= Set exercise 1 =
In the entries, from the line with "Screen dimensions: 913x475" to the line with "pyautogui.click(x=81, y=73)", change "magnifier" to "magnifying glass" and give those lines back with nothing else altered.

= Passage shown =
Going to bed with Gilda

Going to bed with Gilda

‘You’re out of practice, aren’t you? Dancing, I mean. I can help you get in practice again, Johnny. Dancing, I mean.’
Rita Hayworth as Gilda, talking to her former lover, Johnny

Poor Rita Hayworth. World famous film star and the GIs’ favourite pin-up in the ‘40s, she struggled throughout her life to be understood as the person she really was.

Born Margarita Cansino, Columbia Studios determined to suppress her Spanish heritage. They dyed her hair red, raised her hairline by electrolysis, changed her name, overdubbed her singing voice and locked her into a restrictive contract.

= Record set =
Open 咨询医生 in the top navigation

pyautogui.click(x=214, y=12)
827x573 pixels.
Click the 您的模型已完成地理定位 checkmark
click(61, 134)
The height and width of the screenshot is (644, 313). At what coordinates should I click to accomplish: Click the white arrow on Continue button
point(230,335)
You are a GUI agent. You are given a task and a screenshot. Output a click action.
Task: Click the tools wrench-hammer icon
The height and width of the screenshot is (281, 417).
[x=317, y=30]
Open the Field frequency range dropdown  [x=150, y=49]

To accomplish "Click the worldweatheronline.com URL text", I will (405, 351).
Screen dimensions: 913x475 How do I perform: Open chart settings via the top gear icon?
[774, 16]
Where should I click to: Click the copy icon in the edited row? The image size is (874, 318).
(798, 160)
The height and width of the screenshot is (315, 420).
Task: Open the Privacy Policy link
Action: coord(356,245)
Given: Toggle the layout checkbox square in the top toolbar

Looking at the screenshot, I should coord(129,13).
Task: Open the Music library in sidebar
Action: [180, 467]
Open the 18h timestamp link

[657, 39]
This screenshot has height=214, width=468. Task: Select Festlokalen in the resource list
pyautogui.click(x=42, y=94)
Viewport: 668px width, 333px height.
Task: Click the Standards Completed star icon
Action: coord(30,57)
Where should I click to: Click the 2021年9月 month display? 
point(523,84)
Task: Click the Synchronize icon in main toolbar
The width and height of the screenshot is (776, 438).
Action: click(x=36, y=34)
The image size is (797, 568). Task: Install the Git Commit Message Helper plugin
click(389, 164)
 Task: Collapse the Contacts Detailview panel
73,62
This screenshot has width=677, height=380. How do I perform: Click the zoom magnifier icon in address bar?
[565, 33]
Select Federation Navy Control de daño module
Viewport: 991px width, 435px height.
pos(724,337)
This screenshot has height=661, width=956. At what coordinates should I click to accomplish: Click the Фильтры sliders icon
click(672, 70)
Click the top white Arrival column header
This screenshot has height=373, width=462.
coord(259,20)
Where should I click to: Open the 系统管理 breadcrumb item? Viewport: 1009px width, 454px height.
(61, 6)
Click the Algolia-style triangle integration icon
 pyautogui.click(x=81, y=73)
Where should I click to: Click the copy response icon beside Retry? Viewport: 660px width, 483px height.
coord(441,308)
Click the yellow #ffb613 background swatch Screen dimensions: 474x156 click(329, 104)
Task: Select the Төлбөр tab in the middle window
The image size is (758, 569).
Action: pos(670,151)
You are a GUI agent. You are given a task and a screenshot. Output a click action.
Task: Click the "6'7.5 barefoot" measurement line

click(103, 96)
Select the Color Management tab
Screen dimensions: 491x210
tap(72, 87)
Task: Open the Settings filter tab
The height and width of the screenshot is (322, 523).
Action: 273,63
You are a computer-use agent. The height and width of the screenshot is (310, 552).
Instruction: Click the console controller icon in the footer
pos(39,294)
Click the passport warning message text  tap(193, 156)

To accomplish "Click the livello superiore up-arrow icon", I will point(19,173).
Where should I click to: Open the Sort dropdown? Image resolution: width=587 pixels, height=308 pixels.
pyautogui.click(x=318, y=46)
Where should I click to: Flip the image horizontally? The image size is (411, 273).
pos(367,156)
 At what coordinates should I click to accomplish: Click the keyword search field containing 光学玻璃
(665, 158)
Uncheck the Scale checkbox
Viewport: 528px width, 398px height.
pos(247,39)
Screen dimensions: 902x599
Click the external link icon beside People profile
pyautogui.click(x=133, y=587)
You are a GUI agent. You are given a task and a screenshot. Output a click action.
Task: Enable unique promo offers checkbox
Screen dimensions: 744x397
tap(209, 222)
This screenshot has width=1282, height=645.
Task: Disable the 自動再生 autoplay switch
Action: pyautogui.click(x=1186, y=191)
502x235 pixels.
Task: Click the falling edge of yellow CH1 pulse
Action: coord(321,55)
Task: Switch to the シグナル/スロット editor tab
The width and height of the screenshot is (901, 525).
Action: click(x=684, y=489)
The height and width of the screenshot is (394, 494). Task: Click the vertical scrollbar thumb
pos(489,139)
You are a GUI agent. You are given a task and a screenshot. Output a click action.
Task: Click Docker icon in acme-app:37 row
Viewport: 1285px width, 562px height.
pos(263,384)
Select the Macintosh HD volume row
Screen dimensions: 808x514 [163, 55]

= Set exercise 2 =
According to the passage about Rita Hayworth, what was her birth name?

= Complete response 1 =
Screen dimensions: 913x475 How do I perform: Open chart settings via the top gear icon?
[774, 16]
Where should I click to: Click the copy icon in the edited row? The image size is (874, 318).
(798, 160)
The height and width of the screenshot is (315, 420).
Task: Open the Privacy Policy link
Action: coord(356,245)
Given: Toggle the layout checkbox square in the top toolbar

Looking at the screenshot, I should coord(129,13).
Task: Open the Music library in sidebar
Action: [180, 467]
Open the 18h timestamp link

[657, 39]
This screenshot has height=214, width=468. Task: Select Festlokalen in the resource list
pyautogui.click(x=42, y=94)
Viewport: 668px width, 333px height.
Task: Click the Standards Completed star icon
Action: coord(30,57)
Where should I click to: Click the 2021年9月 month display? 
point(523,84)
Task: Click the Synchronize icon in main toolbar
The width and height of the screenshot is (776, 438).
Action: click(x=36, y=34)
The image size is (797, 568). Task: Install the Git Commit Message Helper plugin
click(389, 164)
 Task: Collapse the Contacts Detailview panel
73,62
This screenshot has width=677, height=380. How do I perform: Click the zoom magnifying glass icon in address bar?
[565, 33]
Select Federation Navy Control de daño module
Viewport: 991px width, 435px height.
pos(724,337)
This screenshot has height=661, width=956. At what coordinates should I click to accomplish: Click the Фильтры sliders icon
click(672, 70)
Click the top white Arrival column header
This screenshot has height=373, width=462.
coord(259,20)
Where should I click to: Open the 系统管理 breadcrumb item? Viewport: 1009px width, 454px height.
(61, 6)
Click the Algolia-style triangle integration icon
 pyautogui.click(x=81, y=73)

= Complete response 2 =
Margarita Cansino